- _Problem_: Copy the lines of the records word for word, from the line containing "Task: Click Prior" through the line containing "coord(604,15)", including both of those lines.

(Element and text position data)
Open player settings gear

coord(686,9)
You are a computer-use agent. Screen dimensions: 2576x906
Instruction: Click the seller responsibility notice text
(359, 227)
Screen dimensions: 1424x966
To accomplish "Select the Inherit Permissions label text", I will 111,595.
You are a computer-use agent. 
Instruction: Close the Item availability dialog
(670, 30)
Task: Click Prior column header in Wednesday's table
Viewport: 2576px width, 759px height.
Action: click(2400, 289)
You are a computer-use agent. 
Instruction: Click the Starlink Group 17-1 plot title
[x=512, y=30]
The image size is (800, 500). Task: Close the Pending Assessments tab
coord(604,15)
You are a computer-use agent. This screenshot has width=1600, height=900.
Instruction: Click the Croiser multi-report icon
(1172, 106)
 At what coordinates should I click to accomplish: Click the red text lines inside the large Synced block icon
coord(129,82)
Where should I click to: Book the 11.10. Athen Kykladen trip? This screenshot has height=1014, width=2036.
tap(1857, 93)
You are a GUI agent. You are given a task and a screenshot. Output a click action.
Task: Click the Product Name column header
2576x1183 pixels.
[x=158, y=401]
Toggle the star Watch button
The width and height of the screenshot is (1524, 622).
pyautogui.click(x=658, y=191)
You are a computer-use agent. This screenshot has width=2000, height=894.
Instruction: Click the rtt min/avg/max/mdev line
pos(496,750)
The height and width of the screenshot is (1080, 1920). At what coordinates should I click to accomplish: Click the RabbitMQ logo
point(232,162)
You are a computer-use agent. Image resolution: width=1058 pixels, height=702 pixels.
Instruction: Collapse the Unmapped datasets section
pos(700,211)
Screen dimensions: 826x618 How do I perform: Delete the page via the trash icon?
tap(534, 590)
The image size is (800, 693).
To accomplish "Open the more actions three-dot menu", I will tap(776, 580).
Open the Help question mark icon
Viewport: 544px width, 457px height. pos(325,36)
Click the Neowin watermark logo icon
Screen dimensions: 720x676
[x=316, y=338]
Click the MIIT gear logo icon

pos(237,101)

- _Output of the exercise_:
Task: Click Prior column header in Wednesday's table
Viewport: 2576px width, 759px height.
Action: click(2400, 289)
You are a computer-use agent. 
Instruction: Click the Starlink Group 17-1 plot title
[x=512, y=30]
The image size is (800, 500). Task: Close the Pending Assessments tab
coord(604,15)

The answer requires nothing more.